Chapter 3.

 
Mrs. Grumbleshanks
THE children stood close together, and stared at a small cottage that appeared suddenly just as they reached the end of the wood. Both felt that they must do something here. If this crusade was to be anything more than just a day out in the woods, they would have to make a start on the purpose that had brought them there. But they suddenly felt very nervous about it.
Wendy’s hand sought Joan’s and gripped it tightly. “I think everybody’s asleep in there,” she said hopefully.
“They wouldn’t like to be wakened up so that we could tell them about God,” said Joan. “They might be cross.”
“If we just tip-toe past, we shan’t wake them,” said Wendy, but she did not move to do so.
“Yes,” said Joan, but she did not move either. They stood still for a moment or two, wishing that they could go away, but not liking to do so.
“I suppose we’d better just have a look,” said Wendy at last. “Perhaps they’re lighting their fire, or something.”
“Or perhaps they’re ill,” said Joan. “Come along!”
Still hand in hand they approached the cottage and opened the little gate. As they went more and more slowly up the path, they heard a voice coming from inside: a moaning sort of voice, and at first they stopped short, scared by the sound of it, and then they went on and peeped in through the kitchen window.
A very fat old woman was trying to light the fire; but as soon as she bent her knee to get down to it, she groaned and mumbled to herself, and this was what the children had heard.
“Oh, my poor knees! Oh, my rheumatics! I shall never get this fire lit, and I shall never get a kettle on, and I shall never get a cup of tea! I shall live here and starve till I die! Nobody loves me! Nobody cares if I live or die! Oh, my poor knees! Oh, dear! Oh, dear! Oh, dear!”
Wendy turned with shining eyes to Joan, and nodded her head hard. Then they ran round to the kitchen door.
“Please may we light your fire for you?” she asked.
The old woman, who had got one knee bent and now could not bend the other, stared at them both.
“And who might you be? Oh, my poor knees!” she moaned.
“We can light fires all right,” said Joan. She went into the room and put her hand under the old woman’s elbow. “I’ll help you up. I often have to help my Gran.”

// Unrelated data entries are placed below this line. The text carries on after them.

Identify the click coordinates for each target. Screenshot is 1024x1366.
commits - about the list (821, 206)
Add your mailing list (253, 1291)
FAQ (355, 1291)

“I’ll help, too,” said Wendy, and together they did help her to her rocking-chair.
“Well, I never did! Oh, my poor knees!” said the old woman, and she sat staring at the girls and rubbing her knees, while they became busy with the fire.
Wendy cleared the ashes out, while Joan ran outside and found some sticks. Then Wendy screwed up the newspaper that the old woman had put beside the grate, and Joan took the kettle out and filled it at the well. Wendy was laying the sticks in a neat crisscross pattern over the paper, and putting lumps of cinder and coal on top, as if she were building a house with toy bricks. Joan grew impatient.
“No need.to be so fussy!” she said. “Just bung it on!”
“It’s all ready now,” said Wendy. “Please, have you got a match?” she asked the old woman.
“Just inside the cupboard,” was the answer.
“Where shall I put the ash?” asked Joan.
“In the hen-run. Don’t you spill it, now!”
“Shall I feed the hens, too?” asked Joan.
“If you like. The grain is in the wash-house. And don’t you drop the eggs! You be careful!” said the old woman.
“Please, what is your name?” asked Wendy, standing up and watching the crackling, spluttering fire with great pleasure.
“I’m Mrs. Grumbleshanks — and who might you be?”
“I’m Wendy Morris, and my friend is Joan Butler.”
“Never heard of either of you,” said the old woman crossly.
“Well, would you like me to sweep your room now? The kettle won’t boil for a little while,” said Wendy, wishing that Joan would hurry back.
“I ain’t paying a farthing for this, mind!” said the old woman. “I didn’t ask you to come, now did I?”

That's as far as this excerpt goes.